Each packet transmitted through the ring network of FIG. 1 must be processed by each of the NIUs disposed between the transmitting and receiving NIUs. Therefore, packets are delayed substantially.
Recently, chordal rings have been proposed in order to help eliminate some of the delay problems posed by the network of FIG. 1. See for example, the article "Analysis of Chordal Ring Network", by B. W. Arden et al. in IEEE Transactions on Computers, Vol. C-30, No. 4, Apr. 1981, pp. 291-295, which analyses the reduction in delay achieved by these chordal ring networks. FIG. 2 shows a typical chordal ring network. The connections among the NIUs of FIG. 2 include all those of FIG. 1. Additionally, in FIG. 2. each NIU is arranged to communicate to the NIU disposed two NIUs away on the network. For purposes of explanation herein, the chordal length of the network is defined as the number of NIUs between the beginning and end of the chord, with the beginning NIU not counted. For example, the chordal length in FIG. 2 would be two.
The chordal ring network of FIG. 2 has much better delay performance than the ring network of FIG. 1. For example, consider the transmission of a data packet in the network of FIG. 2 from NIU 201 to NIU 206. The data packet could be transmitted from NIU 201 to NIU 203, from NIU 203 to NIU 205, and from NIU 205 to NIU 206. Note that only two intermediate NIUs must process the data packet, rather than four, as would be the case for the ring network of FIG. 1.
FIG. 3 shows a slightly more complex chordal ring network. In the network of FIG. 3, 16 NIUs are disposed along a communications medium. Each NIU transmits to the NIU immediately subsequent to it on the network. Additionally, each NIU is arranged to transmit to the NIUs which are disposed two NIUs subsequent to, and four NIUs subsequent to, the NIU in question. For example, NIU 309 transmits to NIU 310, NIU 311, and NIU 313. To analogize to FIG. 2, the network of FIG. 3 has two separate chordal lengths, two and four.
The networks of FIGS. 2 and 3 are a compromise between a fully connected network, where each NIU is connected to every other NIU, and the ring network of FIG. 1. The networks of FIGS. 2 and 3 reduce delay at the cost of additional connections.

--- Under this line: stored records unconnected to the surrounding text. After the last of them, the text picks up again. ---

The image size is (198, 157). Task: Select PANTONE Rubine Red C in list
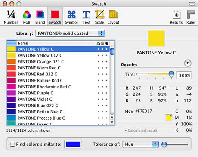pyautogui.click(x=58, y=81)
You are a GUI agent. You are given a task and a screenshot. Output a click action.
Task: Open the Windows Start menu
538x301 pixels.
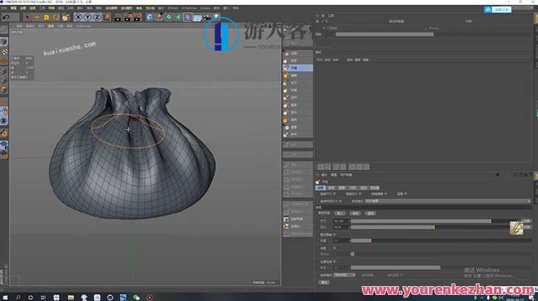coord(5,296)
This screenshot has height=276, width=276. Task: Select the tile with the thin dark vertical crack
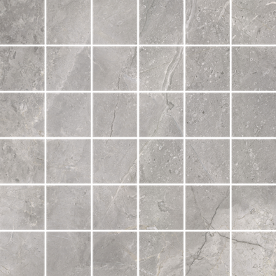point(115,114)
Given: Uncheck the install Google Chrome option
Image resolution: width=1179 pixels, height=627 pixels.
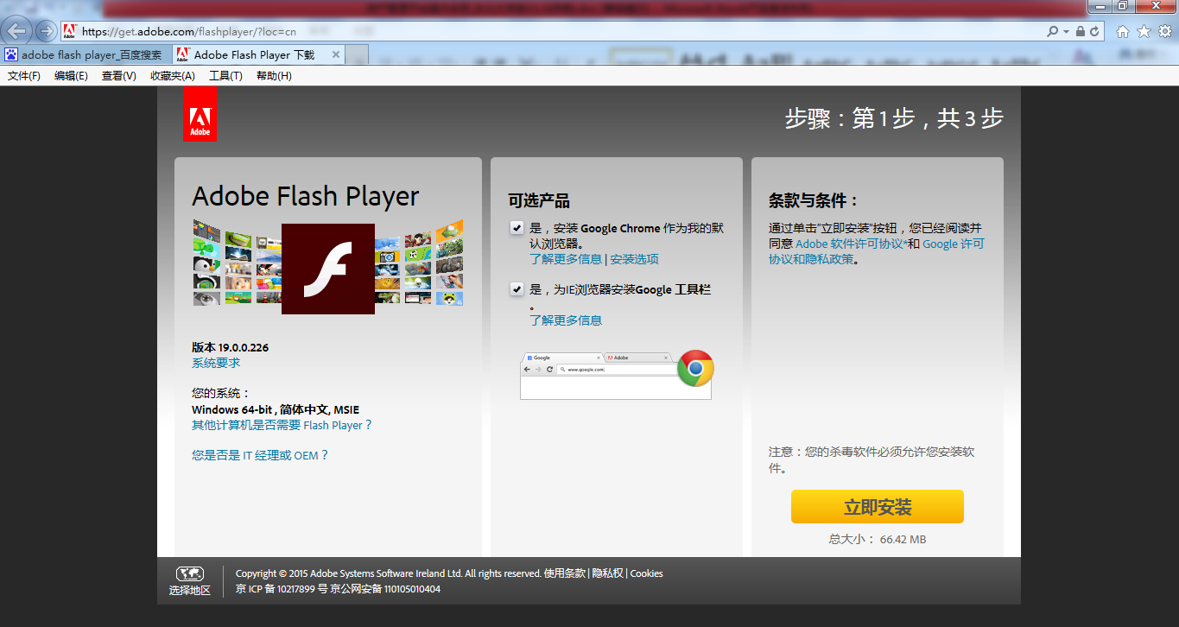Looking at the screenshot, I should (x=517, y=228).
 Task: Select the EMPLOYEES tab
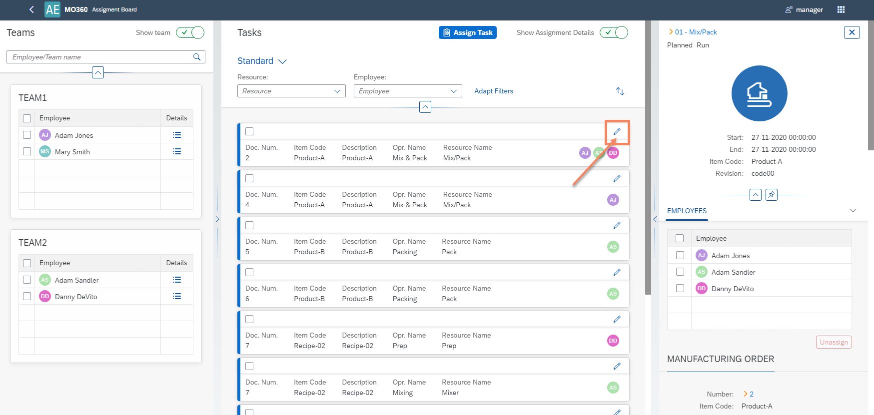click(687, 211)
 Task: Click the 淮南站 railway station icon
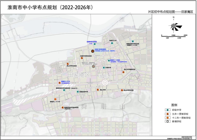105,83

Both the networks of FIGS. 2 and 3, as well as other chordal ring networks, suffer from a very practical limitation with regard to their implementation. Specifically, the medium is typically implemented as a bundle of wires or optical waveguides. Considering cross section 317 of FIG. 3, it can be seen that at least seven communications channels are required to implement the chordal ring network. It can also be seen from the network of FIG. 3 that each NIU is inserted serially into a selected three of these seven channels, while the remainder simply propagate by the NIU untouched. Thus, in order to implement the network of FIG. 3, the installer must determine which wires to connect to each NIU from a bundle of wires. This problem becomes quite substantial when the network gets very large; i.e. hundreds or thousands of NIUs, and the number of chords is made greater.